Nothing but the lines from the one containing "At what coordinates should I click to accomplish: Select" through the one containing "Task: Click the purple Tags icon", both included, should be given again, each exactly as written below.

━━━━━ Provided data ━━━━━

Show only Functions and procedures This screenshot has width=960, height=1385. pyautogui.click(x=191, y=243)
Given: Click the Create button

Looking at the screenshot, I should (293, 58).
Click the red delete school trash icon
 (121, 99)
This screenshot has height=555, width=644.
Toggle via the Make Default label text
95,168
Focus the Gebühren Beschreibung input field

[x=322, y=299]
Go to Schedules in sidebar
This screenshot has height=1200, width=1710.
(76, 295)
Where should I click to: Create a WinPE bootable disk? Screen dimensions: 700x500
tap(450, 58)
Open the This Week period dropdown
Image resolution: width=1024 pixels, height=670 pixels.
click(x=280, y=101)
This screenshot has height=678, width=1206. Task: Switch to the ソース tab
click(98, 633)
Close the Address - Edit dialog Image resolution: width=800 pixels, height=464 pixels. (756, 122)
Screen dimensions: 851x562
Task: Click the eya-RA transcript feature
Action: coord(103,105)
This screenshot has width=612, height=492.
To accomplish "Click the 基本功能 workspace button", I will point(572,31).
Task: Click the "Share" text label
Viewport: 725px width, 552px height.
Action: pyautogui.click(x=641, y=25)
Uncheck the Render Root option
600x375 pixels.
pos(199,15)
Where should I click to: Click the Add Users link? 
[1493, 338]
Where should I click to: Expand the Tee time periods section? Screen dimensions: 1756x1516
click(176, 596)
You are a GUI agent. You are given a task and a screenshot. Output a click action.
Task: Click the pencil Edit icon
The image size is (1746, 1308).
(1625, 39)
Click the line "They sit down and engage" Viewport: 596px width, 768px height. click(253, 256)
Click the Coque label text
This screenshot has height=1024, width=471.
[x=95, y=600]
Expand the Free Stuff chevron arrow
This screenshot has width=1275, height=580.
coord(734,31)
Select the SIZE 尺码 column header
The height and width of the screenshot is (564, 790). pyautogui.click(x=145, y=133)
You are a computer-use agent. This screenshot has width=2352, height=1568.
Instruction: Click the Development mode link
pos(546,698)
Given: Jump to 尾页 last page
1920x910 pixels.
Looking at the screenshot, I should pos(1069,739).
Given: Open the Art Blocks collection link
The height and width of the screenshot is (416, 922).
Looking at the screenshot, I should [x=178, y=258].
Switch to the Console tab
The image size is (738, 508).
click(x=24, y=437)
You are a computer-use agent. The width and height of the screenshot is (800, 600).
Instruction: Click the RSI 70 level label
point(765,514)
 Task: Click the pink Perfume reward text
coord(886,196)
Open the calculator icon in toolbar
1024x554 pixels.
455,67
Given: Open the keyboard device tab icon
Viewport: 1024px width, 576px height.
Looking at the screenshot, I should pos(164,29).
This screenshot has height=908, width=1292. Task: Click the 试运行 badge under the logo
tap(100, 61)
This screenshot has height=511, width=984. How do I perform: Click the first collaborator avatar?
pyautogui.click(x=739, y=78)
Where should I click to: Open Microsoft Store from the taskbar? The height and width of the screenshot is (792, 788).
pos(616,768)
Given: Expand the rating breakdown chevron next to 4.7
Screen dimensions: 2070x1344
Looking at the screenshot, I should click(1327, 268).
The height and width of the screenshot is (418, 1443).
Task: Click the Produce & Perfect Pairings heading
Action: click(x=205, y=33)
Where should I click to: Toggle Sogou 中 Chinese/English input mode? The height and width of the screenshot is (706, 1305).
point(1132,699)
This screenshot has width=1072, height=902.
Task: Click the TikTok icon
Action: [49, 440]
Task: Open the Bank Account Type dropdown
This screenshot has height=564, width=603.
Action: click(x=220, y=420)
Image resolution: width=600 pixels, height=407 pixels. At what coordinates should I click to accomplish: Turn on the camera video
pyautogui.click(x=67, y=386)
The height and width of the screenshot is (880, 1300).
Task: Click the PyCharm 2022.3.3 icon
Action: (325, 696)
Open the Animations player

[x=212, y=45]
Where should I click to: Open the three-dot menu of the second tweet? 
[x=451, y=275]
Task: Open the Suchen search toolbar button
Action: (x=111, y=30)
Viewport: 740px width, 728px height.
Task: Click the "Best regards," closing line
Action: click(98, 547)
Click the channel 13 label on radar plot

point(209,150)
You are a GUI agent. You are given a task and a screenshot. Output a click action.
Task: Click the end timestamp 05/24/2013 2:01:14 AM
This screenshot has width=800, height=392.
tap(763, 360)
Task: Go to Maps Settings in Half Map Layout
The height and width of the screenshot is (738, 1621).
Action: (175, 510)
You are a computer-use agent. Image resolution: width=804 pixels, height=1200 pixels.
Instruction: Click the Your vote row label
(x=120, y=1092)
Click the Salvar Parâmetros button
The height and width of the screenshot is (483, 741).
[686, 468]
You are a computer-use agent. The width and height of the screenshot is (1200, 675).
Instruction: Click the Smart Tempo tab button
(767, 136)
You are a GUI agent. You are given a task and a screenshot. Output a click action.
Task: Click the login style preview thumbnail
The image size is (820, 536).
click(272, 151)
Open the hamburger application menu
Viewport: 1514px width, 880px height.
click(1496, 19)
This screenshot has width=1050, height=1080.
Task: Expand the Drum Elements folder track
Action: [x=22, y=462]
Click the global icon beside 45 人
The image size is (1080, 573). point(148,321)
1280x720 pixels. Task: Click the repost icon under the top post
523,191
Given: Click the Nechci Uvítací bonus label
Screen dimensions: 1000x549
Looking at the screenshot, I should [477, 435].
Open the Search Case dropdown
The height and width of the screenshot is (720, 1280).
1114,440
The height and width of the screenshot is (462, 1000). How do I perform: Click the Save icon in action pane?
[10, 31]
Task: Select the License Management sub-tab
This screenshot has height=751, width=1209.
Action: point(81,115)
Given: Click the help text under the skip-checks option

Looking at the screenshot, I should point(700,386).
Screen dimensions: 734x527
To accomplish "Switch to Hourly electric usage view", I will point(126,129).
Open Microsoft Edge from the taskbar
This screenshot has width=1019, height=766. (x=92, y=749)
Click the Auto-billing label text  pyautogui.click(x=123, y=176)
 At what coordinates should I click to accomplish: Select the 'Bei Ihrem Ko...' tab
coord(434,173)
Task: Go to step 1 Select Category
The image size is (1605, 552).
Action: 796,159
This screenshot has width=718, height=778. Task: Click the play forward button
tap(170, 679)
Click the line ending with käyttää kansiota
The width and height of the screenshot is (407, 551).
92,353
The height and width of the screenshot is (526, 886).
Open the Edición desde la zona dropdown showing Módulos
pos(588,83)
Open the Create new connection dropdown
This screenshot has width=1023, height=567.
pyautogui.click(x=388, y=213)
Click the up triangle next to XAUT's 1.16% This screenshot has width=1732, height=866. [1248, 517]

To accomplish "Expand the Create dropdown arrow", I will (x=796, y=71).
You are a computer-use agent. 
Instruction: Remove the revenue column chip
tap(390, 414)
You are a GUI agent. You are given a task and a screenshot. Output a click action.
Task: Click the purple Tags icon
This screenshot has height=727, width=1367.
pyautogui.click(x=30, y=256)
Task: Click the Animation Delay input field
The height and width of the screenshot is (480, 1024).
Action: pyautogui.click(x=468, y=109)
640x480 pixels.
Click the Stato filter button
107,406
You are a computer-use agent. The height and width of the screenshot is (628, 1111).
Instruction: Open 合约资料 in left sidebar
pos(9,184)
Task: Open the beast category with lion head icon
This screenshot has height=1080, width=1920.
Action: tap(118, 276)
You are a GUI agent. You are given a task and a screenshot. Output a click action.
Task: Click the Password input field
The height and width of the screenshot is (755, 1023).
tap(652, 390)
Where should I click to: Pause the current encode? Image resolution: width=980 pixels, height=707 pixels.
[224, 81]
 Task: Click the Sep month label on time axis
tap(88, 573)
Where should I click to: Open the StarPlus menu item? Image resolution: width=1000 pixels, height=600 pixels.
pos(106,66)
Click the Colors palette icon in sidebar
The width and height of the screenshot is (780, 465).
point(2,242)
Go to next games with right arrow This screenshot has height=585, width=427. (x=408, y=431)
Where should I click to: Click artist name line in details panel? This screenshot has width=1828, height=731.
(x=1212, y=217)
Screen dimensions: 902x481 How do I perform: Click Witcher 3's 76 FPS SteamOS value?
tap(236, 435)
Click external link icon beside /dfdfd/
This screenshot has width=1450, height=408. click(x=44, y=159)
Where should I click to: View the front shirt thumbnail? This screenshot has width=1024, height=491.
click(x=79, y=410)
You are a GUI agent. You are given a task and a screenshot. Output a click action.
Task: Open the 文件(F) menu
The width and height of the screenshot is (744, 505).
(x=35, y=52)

━━━━━

Result of this task =
 At what coordinates should I click to accomplish: Select the 'Bei Ihrem Ko...' tab
coord(434,173)
Task: Go to step 1 Select Category
The image size is (1605, 552).
Action: 796,159
This screenshot has width=718, height=778. Task: Click the play forward button
tap(170, 679)
Click the line ending with käyttää kansiota
The width and height of the screenshot is (407, 551).
92,353
The height and width of the screenshot is (526, 886).
Open the Edición desde la zona dropdown showing Módulos
pos(588,83)
Open the Create new connection dropdown
This screenshot has width=1023, height=567.
pyautogui.click(x=388, y=213)
Click the up triangle next to XAUT's 1.16% This screenshot has width=1732, height=866. [1248, 517]

To accomplish "Expand the Create dropdown arrow", I will (x=796, y=71).
You are a computer-use agent. 
Instruction: Remove the revenue column chip
tap(390, 414)
You are a GUI agent. You are given a task and a screenshot. Output a click action.
Task: Click the purple Tags icon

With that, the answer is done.